This spring, Air Mobility Command’s tankers and airlifters were busy supplying everything from beans to bullets, moving passengers and patients, and supplying fuel to aircraft flying combat missions worldwide. This is no surprise. Mobility has been in surge mode since at least 1990.
Wartime operations atop nonstop steady-state requirements will grind down the force if there are not enough pilots, maintainers, healthy airframes, or training opportunities to keep up the pace. This is the bind AMC finds itself in today.
The command’s expeditionary airmen are deployed to 77 locations around the world—building and sustaining airfields, supporting flying operations, and assisting local governments and suffering populations. Some of the 23 nations AMC’s expeditionary airmen have recently operated in include Iraq, Afghanistan, and Syria.

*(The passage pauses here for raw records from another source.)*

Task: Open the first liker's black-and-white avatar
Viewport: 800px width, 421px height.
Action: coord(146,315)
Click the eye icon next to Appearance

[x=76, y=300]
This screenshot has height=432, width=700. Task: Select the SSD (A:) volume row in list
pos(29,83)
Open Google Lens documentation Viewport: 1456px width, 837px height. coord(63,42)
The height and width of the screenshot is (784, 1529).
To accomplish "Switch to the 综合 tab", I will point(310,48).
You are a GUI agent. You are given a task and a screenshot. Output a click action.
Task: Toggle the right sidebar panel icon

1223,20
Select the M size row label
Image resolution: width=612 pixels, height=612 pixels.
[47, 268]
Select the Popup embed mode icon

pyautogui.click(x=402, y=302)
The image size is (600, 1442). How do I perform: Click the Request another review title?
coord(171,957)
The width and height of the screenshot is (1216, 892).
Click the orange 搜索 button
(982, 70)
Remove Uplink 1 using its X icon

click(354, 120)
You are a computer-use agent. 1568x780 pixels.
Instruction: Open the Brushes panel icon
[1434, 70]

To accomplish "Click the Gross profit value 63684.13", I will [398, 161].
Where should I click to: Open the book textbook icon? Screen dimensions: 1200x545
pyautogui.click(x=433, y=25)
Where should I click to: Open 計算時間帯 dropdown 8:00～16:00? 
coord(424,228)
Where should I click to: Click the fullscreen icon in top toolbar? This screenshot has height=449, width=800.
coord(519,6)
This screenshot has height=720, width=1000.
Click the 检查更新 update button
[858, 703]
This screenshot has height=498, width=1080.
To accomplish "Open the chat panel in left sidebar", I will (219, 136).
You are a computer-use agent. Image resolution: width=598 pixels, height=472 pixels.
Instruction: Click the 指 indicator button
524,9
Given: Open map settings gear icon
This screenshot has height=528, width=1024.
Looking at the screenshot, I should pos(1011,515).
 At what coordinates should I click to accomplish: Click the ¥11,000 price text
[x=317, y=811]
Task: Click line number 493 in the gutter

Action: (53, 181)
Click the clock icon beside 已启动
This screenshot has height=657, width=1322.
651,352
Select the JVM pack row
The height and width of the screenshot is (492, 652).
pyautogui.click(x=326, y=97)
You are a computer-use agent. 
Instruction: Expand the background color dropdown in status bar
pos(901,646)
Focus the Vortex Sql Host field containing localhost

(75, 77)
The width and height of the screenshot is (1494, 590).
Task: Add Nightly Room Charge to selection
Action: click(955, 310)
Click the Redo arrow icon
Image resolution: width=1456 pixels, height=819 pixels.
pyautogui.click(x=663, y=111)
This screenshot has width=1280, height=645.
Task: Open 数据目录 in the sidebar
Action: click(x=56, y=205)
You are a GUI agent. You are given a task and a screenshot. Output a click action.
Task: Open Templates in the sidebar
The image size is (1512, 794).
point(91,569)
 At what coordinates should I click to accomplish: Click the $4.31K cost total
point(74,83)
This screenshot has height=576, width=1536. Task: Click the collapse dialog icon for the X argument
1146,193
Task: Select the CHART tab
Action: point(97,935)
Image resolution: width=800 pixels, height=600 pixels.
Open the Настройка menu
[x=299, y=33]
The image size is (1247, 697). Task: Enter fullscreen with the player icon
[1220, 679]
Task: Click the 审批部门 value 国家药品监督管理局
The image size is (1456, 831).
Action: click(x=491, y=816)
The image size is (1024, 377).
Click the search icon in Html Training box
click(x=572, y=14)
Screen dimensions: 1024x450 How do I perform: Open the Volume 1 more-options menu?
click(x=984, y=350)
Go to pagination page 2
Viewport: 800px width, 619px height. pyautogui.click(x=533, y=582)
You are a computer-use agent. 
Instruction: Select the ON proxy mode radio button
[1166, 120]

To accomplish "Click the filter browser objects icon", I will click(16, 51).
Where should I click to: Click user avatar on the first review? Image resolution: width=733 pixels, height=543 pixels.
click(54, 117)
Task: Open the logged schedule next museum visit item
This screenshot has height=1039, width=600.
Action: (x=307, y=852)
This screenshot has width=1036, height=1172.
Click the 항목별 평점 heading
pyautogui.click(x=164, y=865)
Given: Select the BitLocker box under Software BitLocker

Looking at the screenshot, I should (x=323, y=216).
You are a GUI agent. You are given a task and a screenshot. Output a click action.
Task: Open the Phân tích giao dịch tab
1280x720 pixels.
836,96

A remote airfield in northern Syria was built up from just a flat spot on the ground late last year. By the end of February, it had already hosted more than 150 C-17 and C-130 missions, according to US Air Forces Central Command (AFCENT).
These mobility flights provide US special operations forces and allied Syrian rebels the supplies and ammunition needed for attacks on ISIS strongholds deep inside Syria, AFCENT Deputy Commander Maj. Gen. Jay B. Silveria said at AFA’s Air Warfare Symposium in March. Without this base it would be “much more difficult to get [supplies] into Syria,” Silveria noted.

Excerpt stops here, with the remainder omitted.